Experimental controlled trials are an essential part of the development of new production methods or treatments. Calculating the appropriate sample size to demonstrate the efficacy of a new production method or a new treatment is not always straightforward, as the practical aspects of the trial need to be considered.
For example, in an agricultural context, a trial might be set up in a production setting to measure performance indicators of farm animals (such as feed conversion ratio or daily weight gain) in order to compare a new formulation (which we will refer to as the treatment) with a control feed. These types of trials will often be constrained by both animal welfare considerations and ensuring that the trial conditions are as similar to real-life conditions as possible (e.g. minimum and maximum flock or herd sizes, limited numbers of pens within a barn, all-in all-out production systems, etc.).
These logistical constraints mean that it is generally unlikely that a standard experimental design, such as a fully randomised block design, can be used. Therefore, though estimates of the expected effects, and sources and sizes of variation can be obtained from the literature or previous smaller scale studies, there is generally no off-the-shelf sample size calculator or formula that can be applied.
Calculating the appropriate sample size for a trial is about getting the right balance between having a sufficient number of subjects to be statistically confident that the minimum desired effect size can be detected and ensuring that the trial is logistically feasible (i.e. it does not need to be run for an extensively long time, or with far too many subjects).
In the absence of a “standard” sample size calculator, we can use a simulation-based approach. This approach consists of simulating a large number of datasets where the number of animals (or individual plants or crops), the number of blocks or other higher-level groupings (such as pens, herds, farms or fields) are varied across a range of values corresponding with likely practical designs.
As with any sample size calculation (or equivalently power analysis), this requires the use of sensible estimates of the expected effect size of the treatment compared to the control group as well as any other important contributors to the trial (e.g., the estimated variability between individual animals, or between groups of animals at the different levels of the design). These estimates can usually be obtained from previous studies, the literature or from expert panels.
The result is a number of simulations that each correspond to a specific sample size. For each simulation, we can fit a statistical model that, combined with repeated runs of the simulation, provides an estimate of the associated power to detect a statistically significant effect of the treatment of interest. The results of the simulations can then be visualised in the form of power curves where the estimated power to detect the desired effect is plotted against the range of sample sizes tested (an example of this is given in Figure 1).
This type of simulation approach gives us added flexibility for it also allows us to test a number of different scenarios. For example, for a range of possible sample sizes, we can investigate how varying the expected size of the treatment effect affects the estimated power to detect a significant effect (demonstrated by the different coloured lines in Figure 1).
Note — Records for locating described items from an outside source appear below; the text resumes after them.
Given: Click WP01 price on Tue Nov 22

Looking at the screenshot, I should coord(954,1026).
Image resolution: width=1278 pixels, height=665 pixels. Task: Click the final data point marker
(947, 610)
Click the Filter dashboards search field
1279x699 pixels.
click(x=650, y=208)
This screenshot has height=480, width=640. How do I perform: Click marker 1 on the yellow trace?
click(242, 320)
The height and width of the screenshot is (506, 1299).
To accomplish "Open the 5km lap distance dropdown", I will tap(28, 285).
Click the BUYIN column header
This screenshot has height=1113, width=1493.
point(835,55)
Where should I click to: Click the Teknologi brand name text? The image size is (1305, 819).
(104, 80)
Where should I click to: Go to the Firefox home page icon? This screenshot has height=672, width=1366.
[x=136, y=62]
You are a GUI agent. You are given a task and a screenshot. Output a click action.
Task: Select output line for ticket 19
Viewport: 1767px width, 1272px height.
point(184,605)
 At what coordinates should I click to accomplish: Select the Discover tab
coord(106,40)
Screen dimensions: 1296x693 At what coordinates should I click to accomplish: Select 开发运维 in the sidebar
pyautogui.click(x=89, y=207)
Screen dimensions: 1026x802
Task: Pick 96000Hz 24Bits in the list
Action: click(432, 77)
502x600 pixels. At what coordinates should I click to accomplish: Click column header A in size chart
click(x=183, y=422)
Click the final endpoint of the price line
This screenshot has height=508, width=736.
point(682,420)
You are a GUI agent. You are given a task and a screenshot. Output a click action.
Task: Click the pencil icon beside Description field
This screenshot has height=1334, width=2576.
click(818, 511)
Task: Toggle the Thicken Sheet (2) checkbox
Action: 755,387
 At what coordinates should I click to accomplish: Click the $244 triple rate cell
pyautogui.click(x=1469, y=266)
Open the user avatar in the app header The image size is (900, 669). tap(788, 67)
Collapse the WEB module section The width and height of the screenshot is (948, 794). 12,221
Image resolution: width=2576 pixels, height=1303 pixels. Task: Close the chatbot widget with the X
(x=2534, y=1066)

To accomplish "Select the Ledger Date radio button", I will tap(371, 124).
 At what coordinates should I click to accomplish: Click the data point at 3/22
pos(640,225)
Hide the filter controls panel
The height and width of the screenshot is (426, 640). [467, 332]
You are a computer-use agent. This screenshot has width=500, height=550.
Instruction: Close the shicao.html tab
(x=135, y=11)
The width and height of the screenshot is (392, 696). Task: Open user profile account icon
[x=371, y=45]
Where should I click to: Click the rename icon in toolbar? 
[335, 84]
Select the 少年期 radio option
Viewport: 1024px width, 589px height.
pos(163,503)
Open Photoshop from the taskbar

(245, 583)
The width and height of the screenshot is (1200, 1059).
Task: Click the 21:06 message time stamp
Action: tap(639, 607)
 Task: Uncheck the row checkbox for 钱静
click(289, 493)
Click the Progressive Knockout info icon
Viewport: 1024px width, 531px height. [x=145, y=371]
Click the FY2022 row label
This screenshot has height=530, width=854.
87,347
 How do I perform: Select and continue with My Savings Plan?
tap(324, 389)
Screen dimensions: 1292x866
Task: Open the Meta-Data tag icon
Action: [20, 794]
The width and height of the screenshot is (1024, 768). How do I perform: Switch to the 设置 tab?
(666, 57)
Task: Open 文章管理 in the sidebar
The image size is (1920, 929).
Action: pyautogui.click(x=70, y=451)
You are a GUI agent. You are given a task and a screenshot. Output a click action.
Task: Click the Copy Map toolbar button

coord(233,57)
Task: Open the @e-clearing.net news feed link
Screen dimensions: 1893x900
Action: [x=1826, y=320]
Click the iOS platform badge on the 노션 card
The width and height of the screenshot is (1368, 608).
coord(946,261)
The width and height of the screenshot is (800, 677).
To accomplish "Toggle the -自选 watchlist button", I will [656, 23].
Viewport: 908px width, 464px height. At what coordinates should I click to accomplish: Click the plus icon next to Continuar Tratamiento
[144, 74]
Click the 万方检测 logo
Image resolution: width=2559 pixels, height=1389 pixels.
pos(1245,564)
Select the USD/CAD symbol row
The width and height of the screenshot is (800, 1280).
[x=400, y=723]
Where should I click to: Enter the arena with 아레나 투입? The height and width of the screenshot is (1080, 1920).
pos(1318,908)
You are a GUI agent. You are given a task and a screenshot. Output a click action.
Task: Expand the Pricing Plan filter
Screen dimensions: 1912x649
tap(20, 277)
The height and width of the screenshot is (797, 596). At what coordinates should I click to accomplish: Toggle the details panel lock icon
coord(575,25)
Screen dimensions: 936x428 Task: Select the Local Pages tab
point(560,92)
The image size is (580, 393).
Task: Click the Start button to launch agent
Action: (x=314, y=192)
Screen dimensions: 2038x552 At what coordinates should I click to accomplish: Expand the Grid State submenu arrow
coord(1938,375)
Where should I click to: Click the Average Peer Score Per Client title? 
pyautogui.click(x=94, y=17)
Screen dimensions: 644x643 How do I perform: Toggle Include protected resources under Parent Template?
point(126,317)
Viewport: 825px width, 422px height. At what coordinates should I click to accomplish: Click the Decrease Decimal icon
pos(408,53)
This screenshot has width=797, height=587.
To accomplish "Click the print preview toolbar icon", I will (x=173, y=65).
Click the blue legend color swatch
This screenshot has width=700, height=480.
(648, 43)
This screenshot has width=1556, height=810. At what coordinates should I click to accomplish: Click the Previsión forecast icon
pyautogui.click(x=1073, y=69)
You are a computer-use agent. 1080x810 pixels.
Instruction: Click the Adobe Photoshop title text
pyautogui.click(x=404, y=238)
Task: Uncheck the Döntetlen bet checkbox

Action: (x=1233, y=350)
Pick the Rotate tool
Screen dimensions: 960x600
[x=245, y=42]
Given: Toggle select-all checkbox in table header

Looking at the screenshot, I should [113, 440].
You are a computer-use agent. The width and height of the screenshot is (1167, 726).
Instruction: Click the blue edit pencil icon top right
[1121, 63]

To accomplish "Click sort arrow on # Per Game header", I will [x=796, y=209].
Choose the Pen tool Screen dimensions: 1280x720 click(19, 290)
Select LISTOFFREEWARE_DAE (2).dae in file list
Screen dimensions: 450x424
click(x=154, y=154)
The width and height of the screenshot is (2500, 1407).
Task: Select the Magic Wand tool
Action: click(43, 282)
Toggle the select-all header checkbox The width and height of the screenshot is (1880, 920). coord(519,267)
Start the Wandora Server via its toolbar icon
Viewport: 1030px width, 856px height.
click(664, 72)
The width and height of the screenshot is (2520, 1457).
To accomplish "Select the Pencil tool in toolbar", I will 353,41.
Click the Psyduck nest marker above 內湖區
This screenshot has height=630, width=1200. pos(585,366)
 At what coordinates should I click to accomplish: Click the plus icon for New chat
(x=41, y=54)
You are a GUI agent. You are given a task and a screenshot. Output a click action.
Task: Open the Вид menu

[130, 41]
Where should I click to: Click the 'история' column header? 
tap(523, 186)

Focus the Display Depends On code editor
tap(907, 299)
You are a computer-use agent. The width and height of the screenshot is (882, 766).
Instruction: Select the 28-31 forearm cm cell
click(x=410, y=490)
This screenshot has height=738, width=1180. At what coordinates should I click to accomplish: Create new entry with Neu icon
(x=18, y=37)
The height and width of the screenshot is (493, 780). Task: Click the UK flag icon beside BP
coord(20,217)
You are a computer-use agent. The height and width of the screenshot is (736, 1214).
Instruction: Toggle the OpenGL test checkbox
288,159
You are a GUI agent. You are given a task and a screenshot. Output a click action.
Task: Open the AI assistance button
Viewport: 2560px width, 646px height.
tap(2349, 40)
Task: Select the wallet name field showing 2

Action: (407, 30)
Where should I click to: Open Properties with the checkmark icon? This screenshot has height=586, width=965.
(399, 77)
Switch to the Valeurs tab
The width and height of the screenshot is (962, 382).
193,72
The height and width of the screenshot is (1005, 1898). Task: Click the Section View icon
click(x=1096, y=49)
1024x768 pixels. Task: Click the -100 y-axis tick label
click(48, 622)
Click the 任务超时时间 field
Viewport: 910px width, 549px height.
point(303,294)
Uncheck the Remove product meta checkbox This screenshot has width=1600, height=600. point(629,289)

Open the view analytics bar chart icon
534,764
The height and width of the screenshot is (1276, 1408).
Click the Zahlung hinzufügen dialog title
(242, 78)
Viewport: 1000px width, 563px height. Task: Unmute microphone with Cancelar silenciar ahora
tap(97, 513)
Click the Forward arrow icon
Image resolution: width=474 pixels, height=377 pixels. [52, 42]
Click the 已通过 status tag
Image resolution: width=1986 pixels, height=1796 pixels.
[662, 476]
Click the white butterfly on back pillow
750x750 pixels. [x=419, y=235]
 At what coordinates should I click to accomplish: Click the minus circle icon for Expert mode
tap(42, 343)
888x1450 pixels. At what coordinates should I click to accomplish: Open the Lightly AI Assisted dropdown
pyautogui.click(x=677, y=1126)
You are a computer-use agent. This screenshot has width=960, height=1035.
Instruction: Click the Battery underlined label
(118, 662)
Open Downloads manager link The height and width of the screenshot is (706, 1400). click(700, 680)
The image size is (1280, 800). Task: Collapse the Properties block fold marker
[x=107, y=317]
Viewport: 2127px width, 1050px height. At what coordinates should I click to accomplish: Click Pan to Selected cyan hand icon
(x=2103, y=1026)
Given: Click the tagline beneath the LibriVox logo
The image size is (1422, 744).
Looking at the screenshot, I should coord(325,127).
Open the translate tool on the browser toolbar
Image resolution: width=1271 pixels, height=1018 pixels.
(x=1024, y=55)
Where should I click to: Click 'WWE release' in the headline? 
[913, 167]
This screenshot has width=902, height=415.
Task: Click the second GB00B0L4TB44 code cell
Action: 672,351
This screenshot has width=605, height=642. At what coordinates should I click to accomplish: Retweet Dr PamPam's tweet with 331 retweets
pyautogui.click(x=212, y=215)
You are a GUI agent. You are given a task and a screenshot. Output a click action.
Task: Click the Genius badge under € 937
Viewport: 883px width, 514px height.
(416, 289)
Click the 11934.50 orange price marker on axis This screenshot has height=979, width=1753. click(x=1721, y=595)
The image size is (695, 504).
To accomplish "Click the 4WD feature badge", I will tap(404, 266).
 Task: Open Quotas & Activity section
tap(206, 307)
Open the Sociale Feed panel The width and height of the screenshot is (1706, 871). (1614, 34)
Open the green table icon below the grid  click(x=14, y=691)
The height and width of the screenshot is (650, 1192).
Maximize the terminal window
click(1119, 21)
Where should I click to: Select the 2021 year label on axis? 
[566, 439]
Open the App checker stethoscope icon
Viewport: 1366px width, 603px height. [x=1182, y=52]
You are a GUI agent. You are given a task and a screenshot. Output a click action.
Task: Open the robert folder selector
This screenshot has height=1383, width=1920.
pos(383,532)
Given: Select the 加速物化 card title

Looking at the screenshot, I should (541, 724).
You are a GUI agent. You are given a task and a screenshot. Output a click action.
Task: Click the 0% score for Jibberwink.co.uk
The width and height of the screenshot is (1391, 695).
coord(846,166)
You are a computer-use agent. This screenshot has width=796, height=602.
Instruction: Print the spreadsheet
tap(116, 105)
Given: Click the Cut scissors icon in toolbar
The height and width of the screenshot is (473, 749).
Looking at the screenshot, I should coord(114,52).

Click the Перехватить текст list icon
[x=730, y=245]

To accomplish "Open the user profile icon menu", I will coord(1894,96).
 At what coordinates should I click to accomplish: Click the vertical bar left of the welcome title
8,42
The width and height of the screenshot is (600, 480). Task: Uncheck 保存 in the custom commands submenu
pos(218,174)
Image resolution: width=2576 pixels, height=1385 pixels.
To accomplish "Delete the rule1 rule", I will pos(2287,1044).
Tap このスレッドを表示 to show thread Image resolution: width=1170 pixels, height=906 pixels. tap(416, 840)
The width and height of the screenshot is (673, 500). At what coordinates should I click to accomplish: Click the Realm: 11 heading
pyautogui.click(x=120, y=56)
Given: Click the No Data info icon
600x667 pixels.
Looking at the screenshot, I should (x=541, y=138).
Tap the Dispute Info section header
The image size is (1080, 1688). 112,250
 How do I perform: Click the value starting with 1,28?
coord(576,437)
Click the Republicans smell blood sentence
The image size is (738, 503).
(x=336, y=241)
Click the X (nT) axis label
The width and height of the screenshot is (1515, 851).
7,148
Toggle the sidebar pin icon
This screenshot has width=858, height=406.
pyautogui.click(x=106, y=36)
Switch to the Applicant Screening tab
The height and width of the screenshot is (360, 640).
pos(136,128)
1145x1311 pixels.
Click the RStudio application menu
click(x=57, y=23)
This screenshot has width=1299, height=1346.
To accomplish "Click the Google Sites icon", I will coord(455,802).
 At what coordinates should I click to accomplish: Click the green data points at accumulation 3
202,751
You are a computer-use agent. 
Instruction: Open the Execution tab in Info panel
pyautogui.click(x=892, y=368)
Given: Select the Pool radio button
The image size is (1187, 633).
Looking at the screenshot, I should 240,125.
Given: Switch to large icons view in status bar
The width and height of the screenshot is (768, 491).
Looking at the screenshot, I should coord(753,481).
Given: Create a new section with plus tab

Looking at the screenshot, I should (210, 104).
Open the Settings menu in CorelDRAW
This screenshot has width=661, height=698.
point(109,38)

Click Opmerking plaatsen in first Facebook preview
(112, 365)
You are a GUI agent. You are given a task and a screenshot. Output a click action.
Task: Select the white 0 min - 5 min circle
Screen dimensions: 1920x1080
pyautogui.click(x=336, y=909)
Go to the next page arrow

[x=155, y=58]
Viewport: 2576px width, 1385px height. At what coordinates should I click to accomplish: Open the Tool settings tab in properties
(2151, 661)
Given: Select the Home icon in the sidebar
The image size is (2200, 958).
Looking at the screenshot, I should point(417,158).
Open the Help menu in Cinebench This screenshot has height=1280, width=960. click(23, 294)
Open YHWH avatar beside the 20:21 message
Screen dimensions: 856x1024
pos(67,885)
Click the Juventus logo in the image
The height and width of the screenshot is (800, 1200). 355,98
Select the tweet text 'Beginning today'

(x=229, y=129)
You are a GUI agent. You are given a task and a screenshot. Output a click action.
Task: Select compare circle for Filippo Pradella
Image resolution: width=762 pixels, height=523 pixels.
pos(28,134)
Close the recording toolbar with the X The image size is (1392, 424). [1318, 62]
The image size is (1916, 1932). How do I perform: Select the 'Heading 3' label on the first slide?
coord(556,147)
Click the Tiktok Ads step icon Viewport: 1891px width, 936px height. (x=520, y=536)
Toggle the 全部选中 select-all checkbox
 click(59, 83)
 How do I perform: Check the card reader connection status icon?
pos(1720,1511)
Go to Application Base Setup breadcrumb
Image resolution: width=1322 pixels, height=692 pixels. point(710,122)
The results of the simulations in Figure 1 indicate that as the sample size increases, so too does the estimated power to detect an effect. However, the power also varies considerably across the different effect sizes. For example, it is clear that whilst a sample size of 400 individual animals is more than adequate to detect a large effect size if it existed (in fact this effect could be detected with a power of over 80% with a sample size of only 120), this sample size would not be sufficient to detect a small effect size. For a medium effect size, we see that a sample size of 400 individual animals results in a power of 65%, which is equivalent to a 35% chance of failing to detect a statistically significant improvement if one were to exist. Therefore, even for a medium effect, it is likely that a larger sample size would be needed.
Note that this approach could also be carried out on other key variables (not just different possible effect sizes) such as the impact of different amounts of variability between individual subjects (or between groups of subjects) or any other confounding factor that should be controlled for during the analysis of the trial data.
Whichever final design you choose for your experiment, a simulation-based approach to calculating your sample size ensures that you will have the necessary power to detect a meaningful effect of your treatment with the level of confidence you require, whilst meeting the practical constraints of the trial.
Without having to run a number of different and potentially expensive trials, you can explore a range of scenarios, changing trial conditions or likely treatment effects, to understand their impact and thus inform the final design choice. This further enables you to be confident that your chosen design, including the sample size, will be appropriate to demonstrate and support the aims of your study. While we illustrated the approach in an agricultural experiment context, this type of simulation approach is well suited to any study with a complex design, including nested classifications, such as customer surveys or new stock management processes in the retail or leisure industry, or intervention studies in the education sector.
An additional advantage is that when using a simulation-based approach to calculate the sample size for your experiment, the statistical model that will be used for the data analysis needs to be specified. This also means that once the data has been collected at the end of the trial, the analysis can be done more quickly as the statistical model that will fit the data best has already been developed.